PROBLEM TO SOLVE: The expected output is the set of lines below beginning at the one that contains "Task: Click the 160.00 price axis label" and ending at the final line, reproduced exactly.

WORKING DATA:
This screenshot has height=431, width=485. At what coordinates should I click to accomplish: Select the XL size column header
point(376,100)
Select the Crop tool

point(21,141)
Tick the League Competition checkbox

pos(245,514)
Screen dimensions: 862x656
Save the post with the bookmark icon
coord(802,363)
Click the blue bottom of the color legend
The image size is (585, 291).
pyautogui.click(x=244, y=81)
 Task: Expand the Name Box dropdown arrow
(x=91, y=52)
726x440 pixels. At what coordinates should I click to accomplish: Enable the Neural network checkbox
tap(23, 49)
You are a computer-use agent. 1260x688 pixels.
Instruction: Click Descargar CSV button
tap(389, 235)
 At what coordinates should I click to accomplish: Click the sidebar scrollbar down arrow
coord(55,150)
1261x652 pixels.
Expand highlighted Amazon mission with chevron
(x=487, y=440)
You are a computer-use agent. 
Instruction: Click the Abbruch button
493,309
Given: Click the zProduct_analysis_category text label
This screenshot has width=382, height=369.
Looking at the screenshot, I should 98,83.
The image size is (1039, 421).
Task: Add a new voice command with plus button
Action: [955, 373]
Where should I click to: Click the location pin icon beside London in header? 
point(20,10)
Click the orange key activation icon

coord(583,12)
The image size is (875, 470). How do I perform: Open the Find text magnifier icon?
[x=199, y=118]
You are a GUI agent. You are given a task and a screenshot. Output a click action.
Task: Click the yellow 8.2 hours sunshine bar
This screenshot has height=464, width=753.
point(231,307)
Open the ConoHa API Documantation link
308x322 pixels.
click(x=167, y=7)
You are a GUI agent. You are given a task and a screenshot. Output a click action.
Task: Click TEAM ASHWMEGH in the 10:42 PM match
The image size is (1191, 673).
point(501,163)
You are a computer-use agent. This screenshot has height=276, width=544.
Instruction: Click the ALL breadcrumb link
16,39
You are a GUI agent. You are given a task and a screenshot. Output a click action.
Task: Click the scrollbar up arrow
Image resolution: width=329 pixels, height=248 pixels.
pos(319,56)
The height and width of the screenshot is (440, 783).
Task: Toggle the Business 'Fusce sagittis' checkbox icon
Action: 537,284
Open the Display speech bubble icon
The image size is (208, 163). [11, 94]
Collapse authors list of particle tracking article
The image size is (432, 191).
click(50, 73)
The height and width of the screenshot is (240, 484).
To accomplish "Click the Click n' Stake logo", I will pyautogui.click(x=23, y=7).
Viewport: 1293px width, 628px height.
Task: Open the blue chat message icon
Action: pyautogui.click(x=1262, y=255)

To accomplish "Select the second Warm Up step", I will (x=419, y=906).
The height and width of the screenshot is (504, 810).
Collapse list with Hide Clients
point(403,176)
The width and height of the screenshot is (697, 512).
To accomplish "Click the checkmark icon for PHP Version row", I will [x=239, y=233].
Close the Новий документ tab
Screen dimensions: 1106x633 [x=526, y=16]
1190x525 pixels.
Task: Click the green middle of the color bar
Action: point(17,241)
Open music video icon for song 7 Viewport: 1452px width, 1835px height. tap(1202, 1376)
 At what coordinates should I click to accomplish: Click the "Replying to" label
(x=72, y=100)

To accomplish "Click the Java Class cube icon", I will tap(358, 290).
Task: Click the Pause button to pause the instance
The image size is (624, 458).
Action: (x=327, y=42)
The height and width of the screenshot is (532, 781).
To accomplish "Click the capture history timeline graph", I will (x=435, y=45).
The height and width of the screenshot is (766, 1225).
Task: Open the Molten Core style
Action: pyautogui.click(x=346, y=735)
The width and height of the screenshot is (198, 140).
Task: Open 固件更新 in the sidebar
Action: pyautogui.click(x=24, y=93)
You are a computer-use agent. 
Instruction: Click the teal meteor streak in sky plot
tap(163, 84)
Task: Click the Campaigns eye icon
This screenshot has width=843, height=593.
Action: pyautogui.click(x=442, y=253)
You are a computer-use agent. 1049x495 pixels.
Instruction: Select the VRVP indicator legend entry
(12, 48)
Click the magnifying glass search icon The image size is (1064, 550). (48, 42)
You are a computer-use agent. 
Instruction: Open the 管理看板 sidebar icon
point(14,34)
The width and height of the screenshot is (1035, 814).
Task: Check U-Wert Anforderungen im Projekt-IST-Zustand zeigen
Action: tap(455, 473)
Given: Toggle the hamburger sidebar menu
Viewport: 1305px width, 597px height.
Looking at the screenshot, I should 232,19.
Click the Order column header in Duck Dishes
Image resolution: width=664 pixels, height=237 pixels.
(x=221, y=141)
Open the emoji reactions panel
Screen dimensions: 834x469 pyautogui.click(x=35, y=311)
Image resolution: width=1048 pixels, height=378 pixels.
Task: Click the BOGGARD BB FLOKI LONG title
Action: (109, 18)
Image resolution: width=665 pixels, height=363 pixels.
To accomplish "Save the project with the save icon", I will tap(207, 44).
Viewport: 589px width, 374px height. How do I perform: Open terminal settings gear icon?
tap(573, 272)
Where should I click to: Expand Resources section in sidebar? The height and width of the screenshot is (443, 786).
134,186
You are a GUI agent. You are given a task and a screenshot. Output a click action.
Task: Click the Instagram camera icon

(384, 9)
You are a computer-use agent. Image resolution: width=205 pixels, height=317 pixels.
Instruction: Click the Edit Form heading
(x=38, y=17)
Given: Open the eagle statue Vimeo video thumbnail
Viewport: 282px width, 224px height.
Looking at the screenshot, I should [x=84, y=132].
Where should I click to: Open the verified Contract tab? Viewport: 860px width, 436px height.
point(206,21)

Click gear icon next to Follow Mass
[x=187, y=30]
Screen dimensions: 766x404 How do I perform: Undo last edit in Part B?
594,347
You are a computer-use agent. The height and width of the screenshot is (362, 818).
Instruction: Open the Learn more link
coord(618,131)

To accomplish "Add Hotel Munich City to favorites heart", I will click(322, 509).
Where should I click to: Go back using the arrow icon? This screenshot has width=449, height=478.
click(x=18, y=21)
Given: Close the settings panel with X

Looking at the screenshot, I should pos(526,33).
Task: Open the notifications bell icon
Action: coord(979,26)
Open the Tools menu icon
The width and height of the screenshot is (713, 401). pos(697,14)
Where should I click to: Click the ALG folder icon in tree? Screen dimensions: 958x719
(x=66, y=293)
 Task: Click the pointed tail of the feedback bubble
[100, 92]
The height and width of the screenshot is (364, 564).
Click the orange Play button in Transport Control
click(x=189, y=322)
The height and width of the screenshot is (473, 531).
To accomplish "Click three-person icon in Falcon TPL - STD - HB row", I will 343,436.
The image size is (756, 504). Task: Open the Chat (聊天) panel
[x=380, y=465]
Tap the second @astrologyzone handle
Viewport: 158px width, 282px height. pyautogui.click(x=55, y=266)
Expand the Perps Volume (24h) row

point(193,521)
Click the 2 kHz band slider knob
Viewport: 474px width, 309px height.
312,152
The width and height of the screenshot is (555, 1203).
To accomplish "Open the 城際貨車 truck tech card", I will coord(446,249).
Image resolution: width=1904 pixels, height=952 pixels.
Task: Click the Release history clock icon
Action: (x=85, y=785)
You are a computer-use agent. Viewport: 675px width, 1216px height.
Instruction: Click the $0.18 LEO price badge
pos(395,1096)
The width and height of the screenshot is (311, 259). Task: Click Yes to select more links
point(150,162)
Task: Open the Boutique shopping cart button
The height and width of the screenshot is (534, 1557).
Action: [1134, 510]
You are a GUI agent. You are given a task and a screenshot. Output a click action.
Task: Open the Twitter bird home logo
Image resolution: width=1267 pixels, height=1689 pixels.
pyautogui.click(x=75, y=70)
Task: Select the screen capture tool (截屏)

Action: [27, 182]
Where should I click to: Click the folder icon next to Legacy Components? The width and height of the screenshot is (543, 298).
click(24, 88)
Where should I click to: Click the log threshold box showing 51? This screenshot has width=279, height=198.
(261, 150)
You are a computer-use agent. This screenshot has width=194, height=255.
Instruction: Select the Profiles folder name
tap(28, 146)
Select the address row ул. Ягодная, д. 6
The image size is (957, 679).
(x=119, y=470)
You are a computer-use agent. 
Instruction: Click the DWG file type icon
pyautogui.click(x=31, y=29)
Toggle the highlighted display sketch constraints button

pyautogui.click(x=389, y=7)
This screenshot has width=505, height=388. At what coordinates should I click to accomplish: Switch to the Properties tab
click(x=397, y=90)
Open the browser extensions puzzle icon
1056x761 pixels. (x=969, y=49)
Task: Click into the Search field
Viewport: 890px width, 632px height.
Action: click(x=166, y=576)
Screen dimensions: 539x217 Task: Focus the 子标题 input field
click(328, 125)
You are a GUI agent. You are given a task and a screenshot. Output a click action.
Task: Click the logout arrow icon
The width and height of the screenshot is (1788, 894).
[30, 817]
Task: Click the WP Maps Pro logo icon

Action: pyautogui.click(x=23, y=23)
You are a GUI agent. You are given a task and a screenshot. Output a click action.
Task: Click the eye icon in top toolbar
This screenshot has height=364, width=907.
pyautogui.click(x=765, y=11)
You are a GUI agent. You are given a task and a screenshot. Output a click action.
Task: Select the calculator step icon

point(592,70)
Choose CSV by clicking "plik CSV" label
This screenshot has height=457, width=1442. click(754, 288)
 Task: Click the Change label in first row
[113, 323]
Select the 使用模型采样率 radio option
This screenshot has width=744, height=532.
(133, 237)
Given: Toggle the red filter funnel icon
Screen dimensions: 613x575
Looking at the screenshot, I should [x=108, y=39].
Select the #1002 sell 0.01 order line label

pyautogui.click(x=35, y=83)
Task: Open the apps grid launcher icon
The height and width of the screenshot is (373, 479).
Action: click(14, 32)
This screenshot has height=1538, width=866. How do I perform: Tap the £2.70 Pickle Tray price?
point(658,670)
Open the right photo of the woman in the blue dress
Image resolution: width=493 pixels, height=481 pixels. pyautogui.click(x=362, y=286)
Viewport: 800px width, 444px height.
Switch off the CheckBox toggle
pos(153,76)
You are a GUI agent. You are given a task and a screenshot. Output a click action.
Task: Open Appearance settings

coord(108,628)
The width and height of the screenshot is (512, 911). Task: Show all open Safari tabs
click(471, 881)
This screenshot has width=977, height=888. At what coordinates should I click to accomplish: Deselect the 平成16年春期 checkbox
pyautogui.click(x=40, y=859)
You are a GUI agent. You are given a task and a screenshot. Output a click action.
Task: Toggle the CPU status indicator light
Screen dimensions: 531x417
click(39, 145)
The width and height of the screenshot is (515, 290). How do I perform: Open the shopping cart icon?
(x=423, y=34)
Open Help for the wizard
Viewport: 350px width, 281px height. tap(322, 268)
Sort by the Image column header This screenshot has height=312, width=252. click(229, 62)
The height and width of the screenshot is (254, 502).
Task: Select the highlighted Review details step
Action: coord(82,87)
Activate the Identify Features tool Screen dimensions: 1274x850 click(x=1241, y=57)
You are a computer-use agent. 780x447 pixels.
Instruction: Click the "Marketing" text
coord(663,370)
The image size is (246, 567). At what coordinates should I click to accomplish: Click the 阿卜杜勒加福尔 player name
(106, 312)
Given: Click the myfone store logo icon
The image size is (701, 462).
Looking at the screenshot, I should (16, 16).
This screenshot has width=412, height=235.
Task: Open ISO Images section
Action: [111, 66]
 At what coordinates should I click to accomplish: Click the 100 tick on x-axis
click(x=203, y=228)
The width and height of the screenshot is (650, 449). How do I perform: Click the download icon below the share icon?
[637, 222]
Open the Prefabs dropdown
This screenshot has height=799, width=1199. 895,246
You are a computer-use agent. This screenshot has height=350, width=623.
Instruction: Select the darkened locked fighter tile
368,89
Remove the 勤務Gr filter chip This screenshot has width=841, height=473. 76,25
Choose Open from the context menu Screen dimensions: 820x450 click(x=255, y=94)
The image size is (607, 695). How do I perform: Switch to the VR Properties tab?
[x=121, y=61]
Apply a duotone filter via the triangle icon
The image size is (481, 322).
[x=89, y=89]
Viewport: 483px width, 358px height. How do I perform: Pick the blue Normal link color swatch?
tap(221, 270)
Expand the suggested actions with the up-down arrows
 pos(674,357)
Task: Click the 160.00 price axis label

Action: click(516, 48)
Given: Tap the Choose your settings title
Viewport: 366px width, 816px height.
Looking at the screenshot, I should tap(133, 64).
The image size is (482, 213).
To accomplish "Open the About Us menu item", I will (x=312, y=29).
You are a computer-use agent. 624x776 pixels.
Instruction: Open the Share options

SOLVED PROBLEM:
Task: Click the 160.00 price axis label

Action: click(516, 48)
Given: Tap the Choose your settings title
Viewport: 366px width, 816px height.
Looking at the screenshot, I should tap(133, 64).
The image size is (482, 213).
To accomplish "Open the About Us menu item", I will (x=312, y=29).
You are a computer-use agent. 624x776 pixels.
Instruction: Open the Share options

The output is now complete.